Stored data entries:
^^^^^^^^^^^^^^^^
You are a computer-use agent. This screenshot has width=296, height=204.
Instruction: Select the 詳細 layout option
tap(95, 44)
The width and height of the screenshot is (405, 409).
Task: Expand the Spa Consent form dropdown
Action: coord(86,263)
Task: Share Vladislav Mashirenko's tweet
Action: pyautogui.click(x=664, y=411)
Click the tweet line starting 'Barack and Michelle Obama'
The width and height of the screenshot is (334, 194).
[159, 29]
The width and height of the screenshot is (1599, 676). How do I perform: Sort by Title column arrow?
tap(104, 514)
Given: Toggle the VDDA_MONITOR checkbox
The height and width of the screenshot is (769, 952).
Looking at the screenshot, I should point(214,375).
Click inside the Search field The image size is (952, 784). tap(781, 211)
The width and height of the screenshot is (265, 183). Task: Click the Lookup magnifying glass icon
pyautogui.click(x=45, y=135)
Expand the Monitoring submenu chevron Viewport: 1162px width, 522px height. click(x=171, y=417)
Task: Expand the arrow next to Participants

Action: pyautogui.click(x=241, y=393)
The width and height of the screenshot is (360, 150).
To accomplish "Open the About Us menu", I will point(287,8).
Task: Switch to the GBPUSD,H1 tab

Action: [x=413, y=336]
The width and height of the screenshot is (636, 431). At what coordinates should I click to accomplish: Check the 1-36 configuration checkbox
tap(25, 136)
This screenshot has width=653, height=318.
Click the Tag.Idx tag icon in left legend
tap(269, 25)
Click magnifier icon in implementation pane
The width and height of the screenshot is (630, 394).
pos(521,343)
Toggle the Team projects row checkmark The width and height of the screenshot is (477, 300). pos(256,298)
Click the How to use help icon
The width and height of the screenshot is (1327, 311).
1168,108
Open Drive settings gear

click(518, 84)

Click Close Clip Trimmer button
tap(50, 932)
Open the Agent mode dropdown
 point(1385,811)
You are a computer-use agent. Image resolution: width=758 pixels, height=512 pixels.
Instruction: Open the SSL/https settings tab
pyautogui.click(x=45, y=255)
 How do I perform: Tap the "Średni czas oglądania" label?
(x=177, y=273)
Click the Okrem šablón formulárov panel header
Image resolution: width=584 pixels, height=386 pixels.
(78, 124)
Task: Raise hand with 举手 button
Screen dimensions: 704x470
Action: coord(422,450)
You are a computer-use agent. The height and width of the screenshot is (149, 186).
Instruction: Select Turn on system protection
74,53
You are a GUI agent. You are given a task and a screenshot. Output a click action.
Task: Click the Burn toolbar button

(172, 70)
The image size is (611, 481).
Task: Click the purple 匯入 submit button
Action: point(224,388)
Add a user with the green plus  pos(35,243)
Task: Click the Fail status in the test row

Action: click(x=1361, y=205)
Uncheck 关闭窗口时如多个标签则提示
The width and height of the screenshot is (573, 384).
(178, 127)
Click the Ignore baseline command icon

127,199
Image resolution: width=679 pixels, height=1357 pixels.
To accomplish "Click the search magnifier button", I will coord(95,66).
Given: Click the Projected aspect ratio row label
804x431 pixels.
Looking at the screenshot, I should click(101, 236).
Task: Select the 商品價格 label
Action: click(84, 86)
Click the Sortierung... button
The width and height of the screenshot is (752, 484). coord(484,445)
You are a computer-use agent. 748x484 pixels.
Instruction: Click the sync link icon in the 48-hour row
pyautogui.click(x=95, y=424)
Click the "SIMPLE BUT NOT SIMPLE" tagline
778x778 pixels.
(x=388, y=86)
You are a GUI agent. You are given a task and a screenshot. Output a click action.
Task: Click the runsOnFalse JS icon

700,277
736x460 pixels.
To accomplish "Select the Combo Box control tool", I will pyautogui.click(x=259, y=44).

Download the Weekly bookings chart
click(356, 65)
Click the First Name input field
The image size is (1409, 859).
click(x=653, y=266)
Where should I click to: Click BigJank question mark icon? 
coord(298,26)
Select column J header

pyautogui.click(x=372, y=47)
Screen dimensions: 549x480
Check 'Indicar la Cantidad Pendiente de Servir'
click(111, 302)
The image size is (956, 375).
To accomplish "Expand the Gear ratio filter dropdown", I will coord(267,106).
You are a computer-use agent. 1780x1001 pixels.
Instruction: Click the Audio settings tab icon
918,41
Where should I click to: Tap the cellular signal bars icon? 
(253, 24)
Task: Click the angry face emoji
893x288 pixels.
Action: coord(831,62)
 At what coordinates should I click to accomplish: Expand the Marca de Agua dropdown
^^^^^^^^^^^^^^^^
§ **Prompt**
Transcribe the full set of records precisely.

§ **Exercise response**
You are a computer-use agent. This screenshot has width=296, height=204.
Instruction: Select the 詳細 layout option
tap(95, 44)
The width and height of the screenshot is (405, 409).
Task: Expand the Spa Consent form dropdown
Action: coord(86,263)
Task: Share Vladislav Mashirenko's tweet
Action: pyautogui.click(x=664, y=411)
Click the tweet line starting 'Barack and Michelle Obama'
The width and height of the screenshot is (334, 194).
[159, 29]
The width and height of the screenshot is (1599, 676). How do I perform: Sort by Title column arrow?
tap(104, 514)
Given: Toggle the VDDA_MONITOR checkbox
The height and width of the screenshot is (769, 952).
Looking at the screenshot, I should point(214,375).
Click inside the Search field The image size is (952, 784). tap(781, 211)
The width and height of the screenshot is (265, 183). Task: Click the Lookup magnifying glass icon
pyautogui.click(x=45, y=135)
Expand the Monitoring submenu chevron Viewport: 1162px width, 522px height. click(x=171, y=417)
Task: Expand the arrow next to Participants

Action: pyautogui.click(x=241, y=393)
The width and height of the screenshot is (360, 150).
To accomplish "Open the About Us menu", I will point(287,8).
Task: Switch to the GBPUSD,H1 tab

Action: [x=413, y=336]
The width and height of the screenshot is (636, 431). At what coordinates should I click to accomplish: Check the 1-36 configuration checkbox
tap(25, 136)
This screenshot has width=653, height=318.
Click the Tag.Idx tag icon in left legend
tap(269, 25)
Click magnifier icon in implementation pane
The width and height of the screenshot is (630, 394).
pos(521,343)
Toggle the Team projects row checkmark The width and height of the screenshot is (477, 300). pos(256,298)
Click the How to use help icon
The width and height of the screenshot is (1327, 311).
1168,108
Open Drive settings gear

click(518, 84)

Click Close Clip Trimmer button
tap(50, 932)
Open the Agent mode dropdown
 point(1385,811)
You are a computer-use agent. Image resolution: width=758 pixels, height=512 pixels.
Instruction: Open the SSL/https settings tab
pyautogui.click(x=45, y=255)
 How do I perform: Tap the "Średni czas oglądania" label?
(x=177, y=273)
Click the Okrem šablón formulárov panel header
Image resolution: width=584 pixels, height=386 pixels.
(78, 124)
Task: Raise hand with 举手 button
Screen dimensions: 704x470
Action: coord(422,450)
You are a computer-use agent. The height and width of the screenshot is (149, 186).
Instruction: Select Turn on system protection
74,53
You are a GUI agent. You are given a task and a screenshot. Output a click action.
Task: Click the Burn toolbar button

(172, 70)
The image size is (611, 481).
Task: Click the purple 匯入 submit button
Action: point(224,388)
Add a user with the green plus  pos(35,243)
Task: Click the Fail status in the test row

Action: click(x=1361, y=205)
Uncheck 关闭窗口时如多个标签则提示
The width and height of the screenshot is (573, 384).
(178, 127)
Click the Ignore baseline command icon

127,199
Image resolution: width=679 pixels, height=1357 pixels.
To accomplish "Click the search magnifier button", I will coord(95,66).
Given: Click the Projected aspect ratio row label
804x431 pixels.
Looking at the screenshot, I should click(101, 236).
Task: Select the 商品價格 label
Action: click(84, 86)
Click the Sortierung... button
The width and height of the screenshot is (752, 484). coord(484,445)
You are a computer-use agent. 748x484 pixels.
Instruction: Click the sync link icon in the 48-hour row
pyautogui.click(x=95, y=424)
Click the "SIMPLE BUT NOT SIMPLE" tagline
778x778 pixels.
(x=388, y=86)
You are a GUI agent. You are given a task and a screenshot. Output a click action.
Task: Click the runsOnFalse JS icon

700,277
736x460 pixels.
To accomplish "Select the Combo Box control tool", I will pyautogui.click(x=259, y=44).

Download the Weekly bookings chart
click(356, 65)
Click the First Name input field
The image size is (1409, 859).
click(x=653, y=266)
Where should I click to: Click BigJank question mark icon? 
coord(298,26)
Select column J header

pyautogui.click(x=372, y=47)
Screen dimensions: 549x480
Check 'Indicar la Cantidad Pendiente de Servir'
click(111, 302)
The image size is (956, 375).
To accomplish "Expand the Gear ratio filter dropdown", I will coord(267,106).
You are a computer-use agent. 1780x1001 pixels.
Instruction: Click the Audio settings tab icon
918,41
Where should I click to: Tap the cellular signal bars icon? 
(253, 24)
Task: Click the angry face emoji
893x288 pixels.
Action: coord(831,62)
 At what coordinates should I click to accomplish: Expand the Marca de Agua dropdown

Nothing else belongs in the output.